MacNicol’s Monthly Commentary-December 2018

Back on August 4th, 2018 Apple became the world’s first Trillion-dollar company and no that isn’t a typo. Putting Apple’s peak in perspective was easy: line up seven companies the size of Toronto-Dominion Bank and toss in a small sized insurance company for good measure and you pretty much had your comparison. To me the peak valuation in Apple’s stock (which accelerated even higher until October) represented the beginning of the end, and ratios or complex financial models had nothing to do with my view. The MAAM investment team on the other hand is obsessed with complex financial models but mainly we are convicted in our time-tested process of safe harbour investing. So, our decision to buy shares of Microsoft in client portfolios proved to be the safer bet to make. So, what went wrong with Apple? Well let’s first look to an account from the Wall Street Journal then I will fill you in on my take. The Wall Street Journal warned that Apple cut production over the past several weeks for all three of the new iPhone models.

“Lower-than-expected demand for Apple’s new iPhones and the company’s decision to offer more models have created turmoil along its supply chain and made it harder to predict the number of components and handsets it needs”.   – Wall Street Journal

Apple is still a gigantic company, but the stock has lost around $85 billion in market capitalization since it peaked at an eye watering $1.121 Trillion on October 3rd, 2018. To put $85 Billion in perspective is easy too: find every single last share of Starbucks and you’ll have found $85 Billion.

We do think that demand issues are finally catching up to a stock whose valuation seemed to know no upper limit. Apple had saturated consumers with its products and muscled out further price increases in the iPhone and other iProducts.
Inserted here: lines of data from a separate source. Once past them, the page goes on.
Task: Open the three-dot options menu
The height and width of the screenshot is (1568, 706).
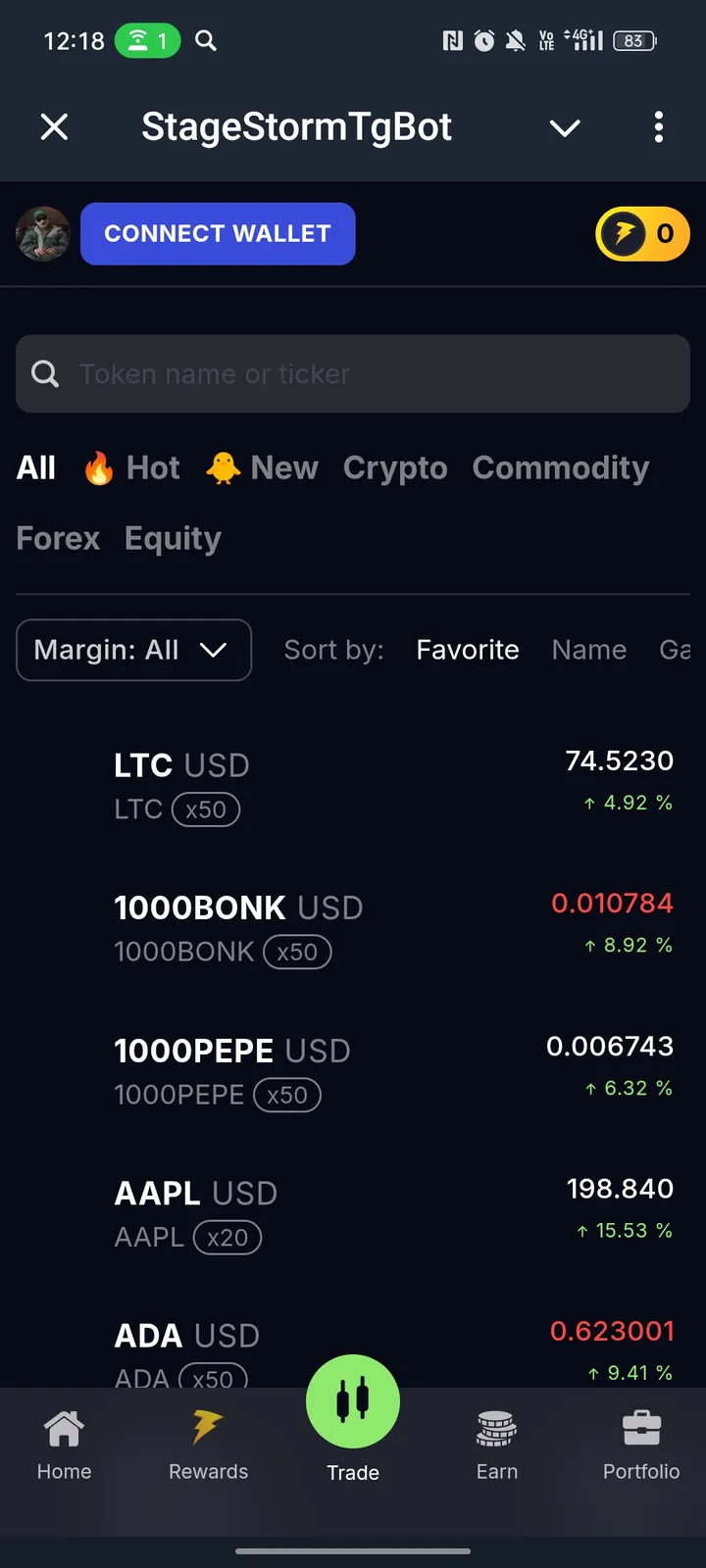Action: coord(658,126)
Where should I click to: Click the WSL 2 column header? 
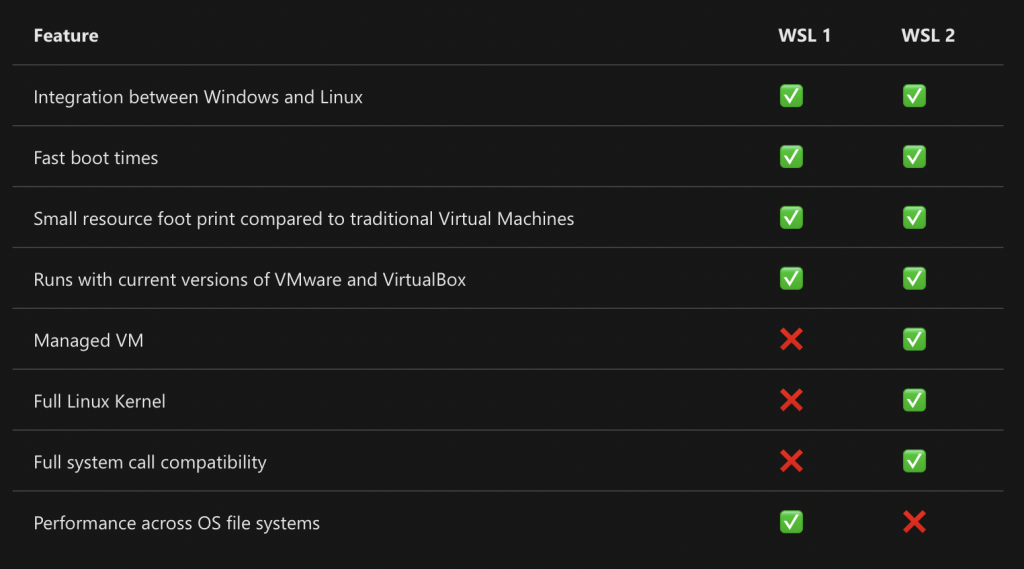[928, 36]
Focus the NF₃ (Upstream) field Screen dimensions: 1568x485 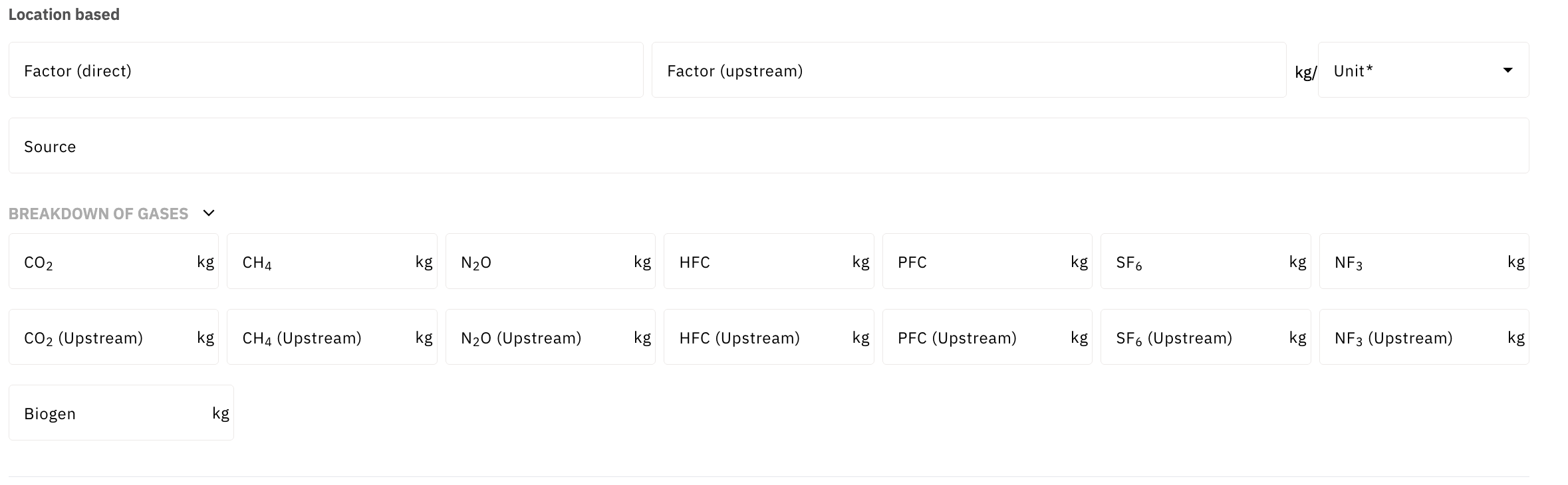(x=1416, y=338)
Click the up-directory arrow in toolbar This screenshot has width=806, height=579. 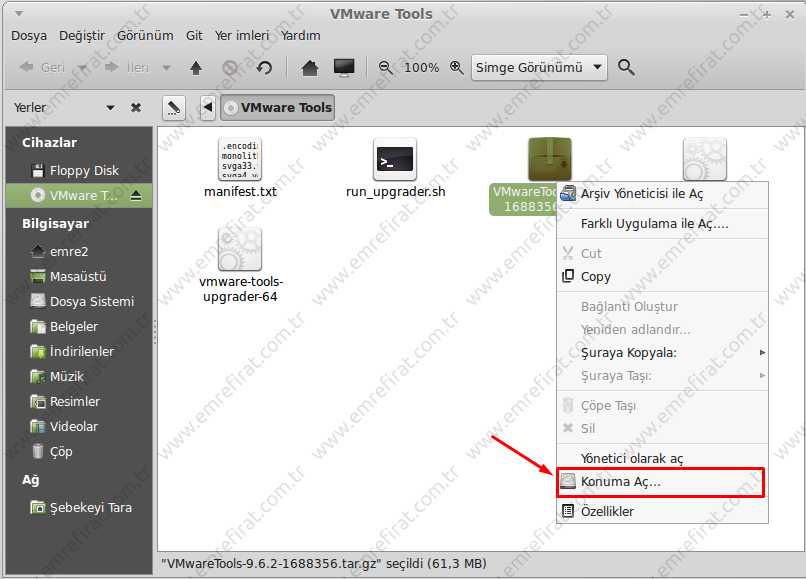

We also noticed that Apple recently ceased reporting unit sales or made them so darn hard to find that people with Engineering Degrees or CFAs were kept in the dark. A “unit” is a product line of which Apple has four: iPhones, iMacs, iPods and iPads (i.e. phones, personal computers, music players and tablets). If a macro narrative presaged slowing demand for some of the world’s most important consumer products, then I think investors have a right to know. Sure, some investors will want to focus on the “big picture” and that’s not a bad thing but those same investors shouldn’t forget that it’s really the iPhone and not some music player I wear around my wrist whilst jiggling down the road on my run that took this company to a trillion dollars in the first place. One perceptive Doctor client of ours in the West end recently inquired about whether the pull back in Apple’s share price [a solid fifty bucks] represented a good entry point. It may very well be but as we have opined before the job of a Portfolio Manager is not to provide unflappable clairvoyance its getting a strong understanding of what matters to you and your family and what types of risk you can take. Still when asked a question we respond and in this case a picture is worth a trillion words. Technically Apple has been beat up badly, so the charts don’t exactly signal to us an “all clear”. Moreover, untold numbers of gigantic hedge funds and ETFs that have exposure to this broken-down tech giant could have selling programs in place that may last months. Whether protecting year-to-date gains or taking an end-of-cycle view, the brain trusts in New York, Greenwich and London are likely poised to dish out more pain on the stock.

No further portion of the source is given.